TEOG sınavı sonrasında Milli Eğitim Bakanlığı Müsteşarı Yusuf Tekin’in TEOG sisteminin değişeceği yönünde açıklama yapmasına EĞİTİM-İŞ Çanakkale Şube Yönetim Kurulu’ndan tepki geldi. Açıklamada eğitim sisteminin, eğitim ve bilim çalışanlarının yıllardır karşı karşıya kaldığı sorunların artarak devam ettiği ve çözüm için çalışma yapılmadığı kaydedildi. Yapılan açıklamada şunlara değinildi; “Milli Eğitim Bakanlığı Müsteşarı Yusuf Tekin’in, TEOG sisteminin değişeceğine yönelik açıklamaları baştan itibaren eğitim uzmanlarının, bilim insanlarının ve sendikaların uyarılarına kulak tıkayan siyasi iktidarın ‘ben yaptım oldu’ anlayışından vazgeçmeyeceğinin göstergesidir.
Gelinen noktada TEOG kaldırılmasını gönül rahatlığıyla olumlu bir gelişme olarak değerlendirmeyi çok isterdik, ancak bu yönetim anlayışını, “deneme tahtasına döndürülen eğitim sistemi ve ayaküstü karar mekanizmaları” olarak tercüme ediyoruz.
Öncelikle yapılması gereken, eğitimin niteliğini olumsuz yönde etkileyen sınavlara endeksli yapının değiştirilmesidir. İlköğretimden üniversiteye kadar yapılan sınavlarda çocuklarımız ve gençlerimiz resmen yarıştırılmakta, birbirleriyle rekabet etmeleri istenmektedir. Piyasacı eğitim anlayışının örneği olan bu anlayış bir an önce terk edilmeli, öğrencilere çok yönlü bilgi ve beceri kazandıracak nitelikli bir eğitim anlayışı benimsenmelidir.

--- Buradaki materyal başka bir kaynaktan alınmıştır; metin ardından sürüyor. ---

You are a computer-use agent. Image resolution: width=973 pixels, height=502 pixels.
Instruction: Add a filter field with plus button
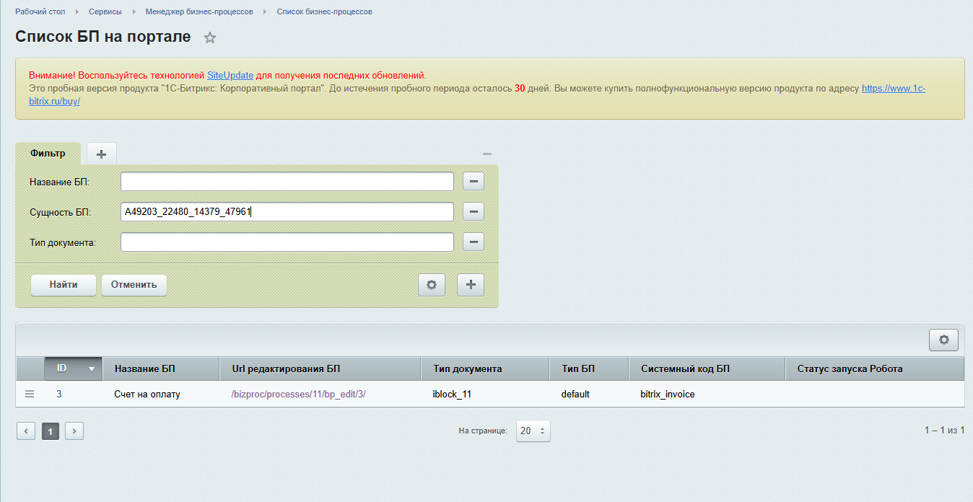(471, 285)
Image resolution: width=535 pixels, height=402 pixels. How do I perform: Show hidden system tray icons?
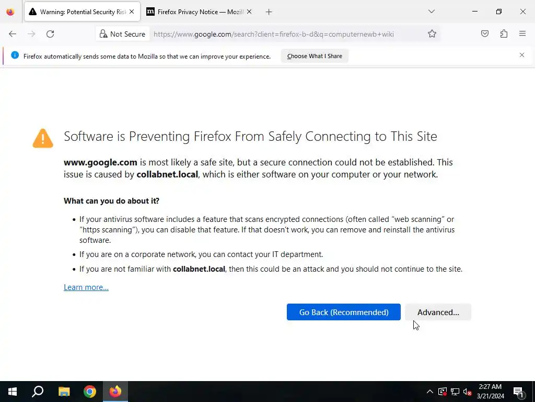pos(429,392)
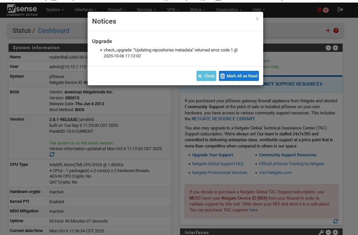The height and width of the screenshot is (235, 358).
Task: Open the NETGATE RESOURCE LIBRARY link
Action: (x=223, y=119)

Eğitim sisteminin diğer paydaşları olan sendikalar ve sivil toplum örgütlerini, akademisyen ve uzman görüşlerini dışlayıp, önerilerine ve uyarılarına kulak tıkayan MEB, giderek kan kaybettiğinin ve kaybettirdiğinin bir an önce farkına varmalıdır. Veliler de bu anlamda çocuklarına yaşatılan mağduriyette seslerini güçlü çıkarmak konusunda mutlaka sendikalardan ve sivil toplum örgütlerinden destek almalıdırlar.

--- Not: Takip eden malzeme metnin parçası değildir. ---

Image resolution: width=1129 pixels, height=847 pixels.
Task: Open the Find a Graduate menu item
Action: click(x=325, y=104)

Eğitim-İş olarak Bakanlığı eğitim sistemini, alınan bir kararın sistemin diğer aşamalarını da ne yönde etkileyeceğini göz önünde bulundurarak bir bütün içerisinde değerlendirmeye çağırıyoruz. TEOG ya da ismi her ne olursa olsun, öğrencinin eğitim yaşamını, geleceğini çok aşamalı olarak okul dışı kaynaklara ve alanlara bölmek zorunda bırakacak sınavlar ve uygulamalar, sadece ekonomik kaynakları ve yetişmekte olan neslin enerjisini tüketmektedir. Sınava odaklı, sosyal ve etik eğitim politikalarını dışlayan, öğrenciyi okuldan soğutan anlayış terk edilmeli; eğitim emekçisinin ve öğrencinin emeğinin karşılığı teslim edilmelidir.”